The tricky bit is the distinction between situations where there being a problem would be a rather extraordinary turn of events; and ones where, while by no means proven, the notion is plausible enough that you’d really want to see it disproven.
It’s not a toxicology-exclusive problem: much of science relies on locating hypotheses worth dedicating our limited testing resources to while trying not to exclude ideas that would be of value prematurely or get bogged down in fruitless investigations; but it is certainly an issue for toxicology; and one that is extra pointy because people die if you screw it up.
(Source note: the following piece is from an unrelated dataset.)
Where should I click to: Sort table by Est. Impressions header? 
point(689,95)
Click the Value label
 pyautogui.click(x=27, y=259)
In this case; concern over dust is a fairly plausible thing because the occupational hazard literature is loaded with ghastly reports of lung damage caused by exposure to dust forms of materials that are otherwise highly innocuous(wood, silicon dioxide); with exposure to dusts made of things that are themselves toxic generally being even less pleasant. It is also well known, though not yet as researched as we would like, that nanoparticles and very fine dust often have quite different toxicological behavior than the bulk forms of the material do(often this different behavior is why the nanoparticle is interesting; but it still means that bulk toxicology data are deeply unhelpful).
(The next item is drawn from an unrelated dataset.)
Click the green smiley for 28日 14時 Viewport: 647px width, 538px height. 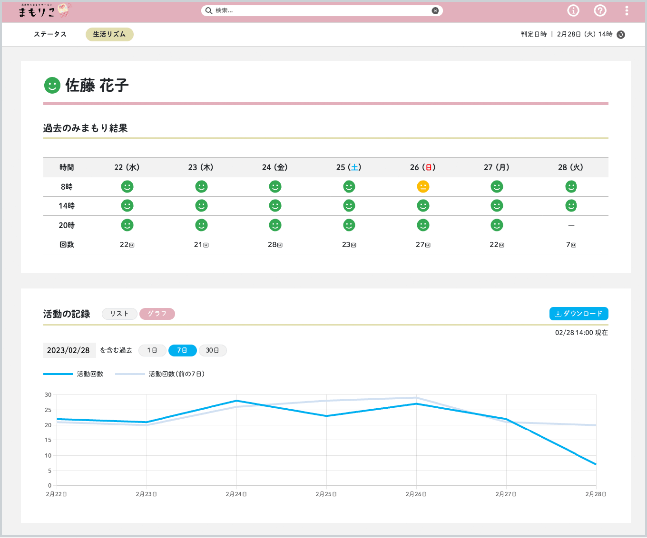point(571,205)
It’s perfectly possible that polyethylene is unexciting, even if finely divided and inhaled; the lungs can and do cope with some flavors of dust without incident; but there is nothing improbable about dust hazards.
A ‘wifi causes cancer’ theory; by contrast, requires carcinogenic effects from low intensity non-ionizing radiation. Not impossible; but something we have failed to observe in decades of futzing with radio waves of all sorts of lengths and intensities.